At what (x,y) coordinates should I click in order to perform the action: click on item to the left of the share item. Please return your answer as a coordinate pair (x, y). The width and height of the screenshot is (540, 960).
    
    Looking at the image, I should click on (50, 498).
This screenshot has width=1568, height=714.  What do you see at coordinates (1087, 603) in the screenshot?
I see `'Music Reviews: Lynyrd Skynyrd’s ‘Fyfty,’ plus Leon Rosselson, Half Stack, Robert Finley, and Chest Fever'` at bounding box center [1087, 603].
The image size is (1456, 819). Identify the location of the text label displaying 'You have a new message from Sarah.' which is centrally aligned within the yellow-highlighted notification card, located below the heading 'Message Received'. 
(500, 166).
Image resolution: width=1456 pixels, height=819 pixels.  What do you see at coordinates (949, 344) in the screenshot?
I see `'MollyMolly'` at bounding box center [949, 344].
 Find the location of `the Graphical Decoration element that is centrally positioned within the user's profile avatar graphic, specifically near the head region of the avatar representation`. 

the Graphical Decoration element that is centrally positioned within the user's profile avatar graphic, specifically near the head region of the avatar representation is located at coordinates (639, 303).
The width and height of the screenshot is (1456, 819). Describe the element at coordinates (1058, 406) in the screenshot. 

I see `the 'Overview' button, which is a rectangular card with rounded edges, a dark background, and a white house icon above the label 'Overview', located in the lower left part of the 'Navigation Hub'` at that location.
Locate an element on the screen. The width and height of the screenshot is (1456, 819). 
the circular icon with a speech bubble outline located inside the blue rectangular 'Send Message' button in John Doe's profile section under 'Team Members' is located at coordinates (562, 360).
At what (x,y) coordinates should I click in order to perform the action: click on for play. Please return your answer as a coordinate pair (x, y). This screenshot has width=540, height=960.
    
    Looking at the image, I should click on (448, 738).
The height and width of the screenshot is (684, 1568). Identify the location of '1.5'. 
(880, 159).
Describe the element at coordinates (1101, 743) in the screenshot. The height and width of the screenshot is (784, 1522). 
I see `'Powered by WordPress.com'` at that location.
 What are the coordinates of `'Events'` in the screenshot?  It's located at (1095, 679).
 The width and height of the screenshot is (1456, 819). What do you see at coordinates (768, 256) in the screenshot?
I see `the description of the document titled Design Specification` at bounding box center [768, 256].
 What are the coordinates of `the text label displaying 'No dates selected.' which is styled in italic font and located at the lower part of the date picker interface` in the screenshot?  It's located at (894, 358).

**Requirements**: Reproduce verbatim the lines of the listing, beginning with the line containing "at (1095, 679)." and continuing through the final line of the listing.

**Final answer**:
 What are the coordinates of `'Events'` in the screenshot?  It's located at (1095, 679).
 The width and height of the screenshot is (1456, 819). What do you see at coordinates (768, 256) in the screenshot?
I see `the description of the document titled Design Specification` at bounding box center [768, 256].
 What are the coordinates of `the text label displaying 'No dates selected.' which is styled in italic font and located at the lower part of the date picker interface` in the screenshot?  It's located at (894, 358).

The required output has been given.